Scientific classification
- Kingdom: Animalia
- Phylum: Chordata
- Class: Mammalia
- Order: Rodentia
- Family: Echimyidae
- Subfamily: Euryzygomatomyinae
- Genus: Trinomys
- Species: T. gratiosus
- Binomial name: Trinomys gratiosus (Moojen, 1948)
- Subspecies: T. g. bonafidei (Moojen, 1948) T. g. gratiosus (Moojen, 1948)
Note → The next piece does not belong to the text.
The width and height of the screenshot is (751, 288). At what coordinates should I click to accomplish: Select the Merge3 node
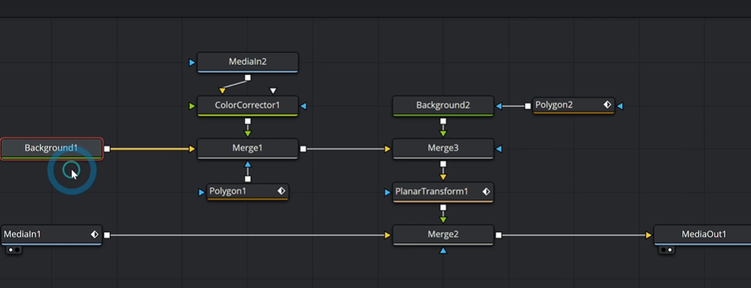point(443,148)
= Gracile Atlantic spiny rat =

- Genus: Trinomys
- Species: gratiosus
- Authority: (Moojen, 1948)
- Conservation status: LC

Species of rodent

Trinomys gratiosus is a species in the mainly South American family Echimyidae, the spiny rats; it occurs in southeast Brazil from the south bank of the River Doce, Espirito Sante, southward to Teresopolis, Rio de Janeiro.

==Taxonomy==
Recently published studies suggest that the taxonomy of the genus Trinomys as currently described is not yet stable and that the genus might well be split. Some evidence suggests that the lineage of the South American spiny rats is older than might have been expected and in spite of morphological resemblance, the populations have diverged widely.

==Status==
In 2008 the IUCN Red List rated Trinomys gratiosus as Least Concern (LC); its population is apparently large, it does not seem to be declining fast enough for listing in a threatened category, and the habitat is not under obvious threat.

==Common name==
The species does not occur and is not widely known in Anglophone regions, so the idea of popular English names raises problems. For example, at least two coined "common names" have been published recently without special authority. Neither is in use in the local vernacular where the species is endemic, and neither is a valid derivation of the species name. "Gracile Atlantic spiny-rat" is inappropriate because the word gracile has nothing to do with the meaning or etymology of the Latin "gratiosus". A rival name, "graceful spiny-rat", is no better justified; "gratiosus" specifically means either "enjoying favour, favoured, beloved", or "showing favour, complaisant" "a favourite", or at best "gracious", not "graceful". No authority to date has proposed a better option than using the species name, Trinomys gratiosus in English.